**Problem details:** Set down exactly the lines below, starting at the one that contains "Given: Open the MEMBERSHIP settings section" and ending at the one that contains "You are a computer-use agent. Viewport: 306px", with both of those lines included and nothing else.

**Extracted entries:**
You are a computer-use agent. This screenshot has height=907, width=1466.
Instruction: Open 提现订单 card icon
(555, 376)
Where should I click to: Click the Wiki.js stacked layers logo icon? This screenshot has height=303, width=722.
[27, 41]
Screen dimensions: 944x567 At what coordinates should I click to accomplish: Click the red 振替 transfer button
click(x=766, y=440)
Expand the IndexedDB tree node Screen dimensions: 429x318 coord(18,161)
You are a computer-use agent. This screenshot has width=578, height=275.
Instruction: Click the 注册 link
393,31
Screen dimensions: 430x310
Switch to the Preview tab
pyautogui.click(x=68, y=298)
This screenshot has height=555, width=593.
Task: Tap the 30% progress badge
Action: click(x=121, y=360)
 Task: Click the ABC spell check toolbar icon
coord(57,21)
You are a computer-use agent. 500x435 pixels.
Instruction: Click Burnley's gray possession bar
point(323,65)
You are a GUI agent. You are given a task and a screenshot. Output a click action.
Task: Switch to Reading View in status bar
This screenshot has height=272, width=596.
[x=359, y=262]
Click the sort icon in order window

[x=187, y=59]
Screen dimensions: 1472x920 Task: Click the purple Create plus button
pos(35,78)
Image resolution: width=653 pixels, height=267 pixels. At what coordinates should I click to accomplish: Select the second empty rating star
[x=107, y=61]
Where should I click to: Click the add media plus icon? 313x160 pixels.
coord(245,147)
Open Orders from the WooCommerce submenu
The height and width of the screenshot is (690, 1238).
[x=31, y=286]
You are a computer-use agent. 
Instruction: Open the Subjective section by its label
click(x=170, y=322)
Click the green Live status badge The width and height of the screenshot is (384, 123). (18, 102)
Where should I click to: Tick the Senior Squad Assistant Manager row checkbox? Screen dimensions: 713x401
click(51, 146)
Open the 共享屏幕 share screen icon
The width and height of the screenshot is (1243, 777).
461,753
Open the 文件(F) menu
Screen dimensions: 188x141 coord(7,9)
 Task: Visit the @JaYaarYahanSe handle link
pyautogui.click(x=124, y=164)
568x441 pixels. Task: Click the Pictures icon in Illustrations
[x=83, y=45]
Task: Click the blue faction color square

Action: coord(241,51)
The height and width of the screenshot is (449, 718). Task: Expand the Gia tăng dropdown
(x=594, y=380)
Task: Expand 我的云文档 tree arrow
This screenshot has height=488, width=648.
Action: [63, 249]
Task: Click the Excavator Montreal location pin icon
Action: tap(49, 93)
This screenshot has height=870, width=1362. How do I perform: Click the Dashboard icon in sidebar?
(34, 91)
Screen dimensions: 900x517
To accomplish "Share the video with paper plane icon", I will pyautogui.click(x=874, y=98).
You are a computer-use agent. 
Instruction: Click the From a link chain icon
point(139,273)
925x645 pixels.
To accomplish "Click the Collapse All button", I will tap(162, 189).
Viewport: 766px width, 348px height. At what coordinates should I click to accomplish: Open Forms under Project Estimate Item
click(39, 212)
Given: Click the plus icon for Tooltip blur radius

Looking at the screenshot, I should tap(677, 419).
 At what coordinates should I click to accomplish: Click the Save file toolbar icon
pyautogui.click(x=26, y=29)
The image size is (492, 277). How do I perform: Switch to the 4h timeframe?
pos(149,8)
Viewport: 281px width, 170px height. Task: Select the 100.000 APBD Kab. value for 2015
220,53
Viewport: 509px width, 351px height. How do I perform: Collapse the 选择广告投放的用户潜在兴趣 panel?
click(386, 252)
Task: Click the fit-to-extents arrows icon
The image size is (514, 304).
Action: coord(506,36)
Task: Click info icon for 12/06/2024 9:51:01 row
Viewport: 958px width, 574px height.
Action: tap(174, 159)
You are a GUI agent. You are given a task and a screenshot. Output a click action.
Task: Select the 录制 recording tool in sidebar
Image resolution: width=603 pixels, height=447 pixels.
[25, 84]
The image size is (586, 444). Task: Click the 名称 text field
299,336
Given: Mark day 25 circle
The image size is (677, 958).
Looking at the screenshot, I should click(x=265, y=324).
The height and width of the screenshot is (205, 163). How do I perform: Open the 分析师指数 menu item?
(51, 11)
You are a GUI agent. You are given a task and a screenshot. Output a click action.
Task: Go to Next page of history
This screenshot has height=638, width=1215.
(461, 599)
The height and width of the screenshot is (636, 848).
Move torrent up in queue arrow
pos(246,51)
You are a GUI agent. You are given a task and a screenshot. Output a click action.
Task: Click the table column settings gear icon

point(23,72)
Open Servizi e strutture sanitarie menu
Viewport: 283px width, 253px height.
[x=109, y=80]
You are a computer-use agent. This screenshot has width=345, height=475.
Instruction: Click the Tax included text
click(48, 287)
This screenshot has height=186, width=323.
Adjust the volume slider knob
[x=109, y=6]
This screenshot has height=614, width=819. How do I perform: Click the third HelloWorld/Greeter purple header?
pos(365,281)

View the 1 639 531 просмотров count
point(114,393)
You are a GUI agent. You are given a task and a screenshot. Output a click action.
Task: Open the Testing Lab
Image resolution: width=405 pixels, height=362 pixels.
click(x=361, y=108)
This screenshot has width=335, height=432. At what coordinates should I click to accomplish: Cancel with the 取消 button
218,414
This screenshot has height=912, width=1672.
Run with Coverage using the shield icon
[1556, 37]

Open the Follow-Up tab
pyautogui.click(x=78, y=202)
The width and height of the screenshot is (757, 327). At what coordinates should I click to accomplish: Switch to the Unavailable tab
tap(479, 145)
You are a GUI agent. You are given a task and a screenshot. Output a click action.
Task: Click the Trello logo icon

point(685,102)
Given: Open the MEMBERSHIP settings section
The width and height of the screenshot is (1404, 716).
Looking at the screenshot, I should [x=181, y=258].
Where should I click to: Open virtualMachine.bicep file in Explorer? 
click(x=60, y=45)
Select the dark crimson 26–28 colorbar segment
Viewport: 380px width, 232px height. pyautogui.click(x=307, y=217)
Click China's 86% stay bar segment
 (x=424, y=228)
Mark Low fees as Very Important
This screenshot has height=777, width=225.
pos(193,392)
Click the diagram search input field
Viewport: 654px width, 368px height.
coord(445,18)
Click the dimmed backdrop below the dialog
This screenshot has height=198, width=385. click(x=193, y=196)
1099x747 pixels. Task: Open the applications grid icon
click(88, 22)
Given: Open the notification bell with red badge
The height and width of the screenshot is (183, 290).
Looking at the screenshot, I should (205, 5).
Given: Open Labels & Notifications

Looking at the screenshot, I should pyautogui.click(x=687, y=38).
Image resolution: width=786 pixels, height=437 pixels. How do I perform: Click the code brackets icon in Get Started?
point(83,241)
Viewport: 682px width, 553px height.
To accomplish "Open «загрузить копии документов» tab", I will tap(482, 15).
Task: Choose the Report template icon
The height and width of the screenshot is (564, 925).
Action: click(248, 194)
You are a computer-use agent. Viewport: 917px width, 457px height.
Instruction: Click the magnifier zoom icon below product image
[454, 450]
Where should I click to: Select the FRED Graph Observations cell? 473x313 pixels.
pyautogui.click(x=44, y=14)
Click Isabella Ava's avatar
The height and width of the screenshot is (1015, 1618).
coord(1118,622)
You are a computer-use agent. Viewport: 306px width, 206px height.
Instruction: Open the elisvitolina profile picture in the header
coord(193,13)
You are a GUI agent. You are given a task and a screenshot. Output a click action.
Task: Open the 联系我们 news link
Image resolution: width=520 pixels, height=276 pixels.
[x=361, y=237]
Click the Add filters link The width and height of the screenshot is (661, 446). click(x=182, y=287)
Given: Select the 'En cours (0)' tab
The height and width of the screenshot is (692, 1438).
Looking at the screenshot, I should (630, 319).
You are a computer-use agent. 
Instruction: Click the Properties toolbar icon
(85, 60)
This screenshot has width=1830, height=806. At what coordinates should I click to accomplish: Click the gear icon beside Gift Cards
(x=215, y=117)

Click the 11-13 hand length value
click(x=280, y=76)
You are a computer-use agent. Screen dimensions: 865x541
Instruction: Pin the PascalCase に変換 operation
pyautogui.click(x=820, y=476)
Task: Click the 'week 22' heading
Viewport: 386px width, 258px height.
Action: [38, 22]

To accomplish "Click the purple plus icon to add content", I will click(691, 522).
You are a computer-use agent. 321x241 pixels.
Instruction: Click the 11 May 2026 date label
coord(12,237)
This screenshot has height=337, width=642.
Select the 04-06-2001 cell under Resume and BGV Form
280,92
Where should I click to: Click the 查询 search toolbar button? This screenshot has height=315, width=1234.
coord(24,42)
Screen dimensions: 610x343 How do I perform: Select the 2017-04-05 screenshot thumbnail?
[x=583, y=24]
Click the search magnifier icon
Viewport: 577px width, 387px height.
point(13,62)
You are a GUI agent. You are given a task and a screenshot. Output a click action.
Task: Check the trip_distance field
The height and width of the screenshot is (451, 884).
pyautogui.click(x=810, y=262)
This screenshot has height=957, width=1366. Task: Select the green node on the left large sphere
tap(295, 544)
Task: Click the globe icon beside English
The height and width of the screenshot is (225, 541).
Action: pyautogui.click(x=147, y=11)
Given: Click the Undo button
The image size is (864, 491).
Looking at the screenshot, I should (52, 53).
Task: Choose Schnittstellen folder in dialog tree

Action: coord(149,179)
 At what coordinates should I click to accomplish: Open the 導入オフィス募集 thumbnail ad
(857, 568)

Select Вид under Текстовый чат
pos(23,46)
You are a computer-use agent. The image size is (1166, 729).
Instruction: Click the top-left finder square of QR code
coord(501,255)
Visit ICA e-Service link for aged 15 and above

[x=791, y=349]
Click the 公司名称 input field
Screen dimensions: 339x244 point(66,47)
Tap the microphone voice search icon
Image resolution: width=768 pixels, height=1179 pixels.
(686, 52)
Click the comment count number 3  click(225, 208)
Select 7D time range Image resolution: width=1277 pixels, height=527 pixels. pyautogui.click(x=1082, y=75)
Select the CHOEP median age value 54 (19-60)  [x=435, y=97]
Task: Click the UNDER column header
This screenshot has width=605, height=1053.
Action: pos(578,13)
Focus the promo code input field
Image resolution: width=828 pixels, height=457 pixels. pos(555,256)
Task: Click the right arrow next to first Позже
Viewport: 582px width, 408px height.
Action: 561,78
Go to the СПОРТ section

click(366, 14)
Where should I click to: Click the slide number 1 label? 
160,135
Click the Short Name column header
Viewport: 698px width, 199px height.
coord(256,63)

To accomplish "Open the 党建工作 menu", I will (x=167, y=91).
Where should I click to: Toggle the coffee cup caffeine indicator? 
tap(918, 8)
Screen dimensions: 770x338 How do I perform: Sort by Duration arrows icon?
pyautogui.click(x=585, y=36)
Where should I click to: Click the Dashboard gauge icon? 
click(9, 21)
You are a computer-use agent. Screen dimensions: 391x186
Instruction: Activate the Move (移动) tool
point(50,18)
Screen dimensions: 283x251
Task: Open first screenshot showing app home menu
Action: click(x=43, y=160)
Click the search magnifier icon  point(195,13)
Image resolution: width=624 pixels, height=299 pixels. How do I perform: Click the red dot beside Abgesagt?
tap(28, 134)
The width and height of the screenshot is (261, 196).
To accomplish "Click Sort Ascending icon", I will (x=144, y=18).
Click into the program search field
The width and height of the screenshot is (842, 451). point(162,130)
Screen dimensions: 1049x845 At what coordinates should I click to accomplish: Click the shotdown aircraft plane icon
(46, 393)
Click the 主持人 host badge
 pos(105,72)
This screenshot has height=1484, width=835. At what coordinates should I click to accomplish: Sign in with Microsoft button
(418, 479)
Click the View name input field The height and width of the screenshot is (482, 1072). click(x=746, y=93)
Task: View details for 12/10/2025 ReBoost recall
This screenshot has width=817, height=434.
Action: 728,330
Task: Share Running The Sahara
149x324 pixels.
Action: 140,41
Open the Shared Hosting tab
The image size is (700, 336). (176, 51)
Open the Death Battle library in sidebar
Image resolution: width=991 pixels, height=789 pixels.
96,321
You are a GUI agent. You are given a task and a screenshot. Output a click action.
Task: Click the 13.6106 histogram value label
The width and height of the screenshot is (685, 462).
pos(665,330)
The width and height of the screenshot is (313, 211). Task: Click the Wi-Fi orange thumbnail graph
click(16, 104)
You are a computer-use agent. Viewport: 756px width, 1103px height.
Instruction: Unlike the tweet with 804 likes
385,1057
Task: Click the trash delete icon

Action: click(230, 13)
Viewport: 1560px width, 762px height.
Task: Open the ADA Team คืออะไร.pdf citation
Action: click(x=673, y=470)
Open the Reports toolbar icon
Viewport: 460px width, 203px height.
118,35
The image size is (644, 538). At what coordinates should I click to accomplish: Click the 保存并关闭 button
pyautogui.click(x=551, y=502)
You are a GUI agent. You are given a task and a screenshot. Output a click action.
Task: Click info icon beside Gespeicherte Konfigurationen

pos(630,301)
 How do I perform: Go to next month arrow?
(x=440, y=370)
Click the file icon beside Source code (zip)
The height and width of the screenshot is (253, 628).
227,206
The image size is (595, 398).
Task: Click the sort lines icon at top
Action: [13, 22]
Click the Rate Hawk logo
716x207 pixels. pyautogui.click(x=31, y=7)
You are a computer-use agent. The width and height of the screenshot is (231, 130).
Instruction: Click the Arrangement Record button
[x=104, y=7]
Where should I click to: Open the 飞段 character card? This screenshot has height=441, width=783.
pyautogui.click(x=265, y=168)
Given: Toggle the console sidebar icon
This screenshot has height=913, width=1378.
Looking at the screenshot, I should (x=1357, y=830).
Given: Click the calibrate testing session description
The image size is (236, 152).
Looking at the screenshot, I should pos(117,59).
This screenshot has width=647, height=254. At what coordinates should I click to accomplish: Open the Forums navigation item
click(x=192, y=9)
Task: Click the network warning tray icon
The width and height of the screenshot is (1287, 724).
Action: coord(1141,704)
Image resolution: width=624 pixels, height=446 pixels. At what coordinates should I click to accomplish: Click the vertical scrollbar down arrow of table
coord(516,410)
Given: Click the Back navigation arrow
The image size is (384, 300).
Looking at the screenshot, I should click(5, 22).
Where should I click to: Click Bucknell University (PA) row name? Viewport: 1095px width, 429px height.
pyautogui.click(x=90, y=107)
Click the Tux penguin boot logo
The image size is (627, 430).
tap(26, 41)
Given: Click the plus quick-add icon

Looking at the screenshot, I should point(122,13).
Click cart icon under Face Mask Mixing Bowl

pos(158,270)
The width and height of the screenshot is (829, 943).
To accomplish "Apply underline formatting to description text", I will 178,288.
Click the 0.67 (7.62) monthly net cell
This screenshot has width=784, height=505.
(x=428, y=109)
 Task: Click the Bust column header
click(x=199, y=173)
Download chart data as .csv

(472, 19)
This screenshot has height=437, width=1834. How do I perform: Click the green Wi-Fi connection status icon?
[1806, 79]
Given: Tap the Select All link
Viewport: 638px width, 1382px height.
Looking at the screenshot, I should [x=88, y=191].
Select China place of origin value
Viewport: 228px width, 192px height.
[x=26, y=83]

**Solution for this task:**
Given: Open the MEMBERSHIP settings section
The width and height of the screenshot is (1404, 716).
Looking at the screenshot, I should [x=181, y=258].
Where should I click to: Open virtualMachine.bicep file in Explorer? 
click(x=60, y=45)
Select the dark crimson 26–28 colorbar segment
Viewport: 380px width, 232px height. pyautogui.click(x=307, y=217)
Click China's 86% stay bar segment
 (x=424, y=228)
Mark Low fees as Very Important
This screenshot has height=777, width=225.
pos(193,392)
Click the diagram search input field
Viewport: 654px width, 368px height.
coord(445,18)
Click the dimmed backdrop below the dialog
This screenshot has height=198, width=385. click(x=193, y=196)
1099x747 pixels. Task: Open the applications grid icon
click(88, 22)
Given: Open the notification bell with red badge
The height and width of the screenshot is (183, 290).
Looking at the screenshot, I should (205, 5).
Given: Open Labels & Notifications

Looking at the screenshot, I should pyautogui.click(x=687, y=38).
Image resolution: width=786 pixels, height=437 pixels. How do I perform: Click the code brackets icon in Get Started?
point(83,241)
Viewport: 682px width, 553px height.
To accomplish "Open «загрузить копии документов» tab", I will tap(482, 15).
Task: Choose the Report template icon
The height and width of the screenshot is (564, 925).
Action: click(248, 194)
You are a computer-use agent. Viewport: 917px width, 457px height.
Instruction: Click the magnifier zoom icon below product image
[454, 450]
Where should I click to: Select the FRED Graph Observations cell? 473x313 pixels.
pyautogui.click(x=44, y=14)
Click Isabella Ava's avatar
The height and width of the screenshot is (1015, 1618).
coord(1118,622)
You are a computer-use agent. Viewport: 306px width, 206px height.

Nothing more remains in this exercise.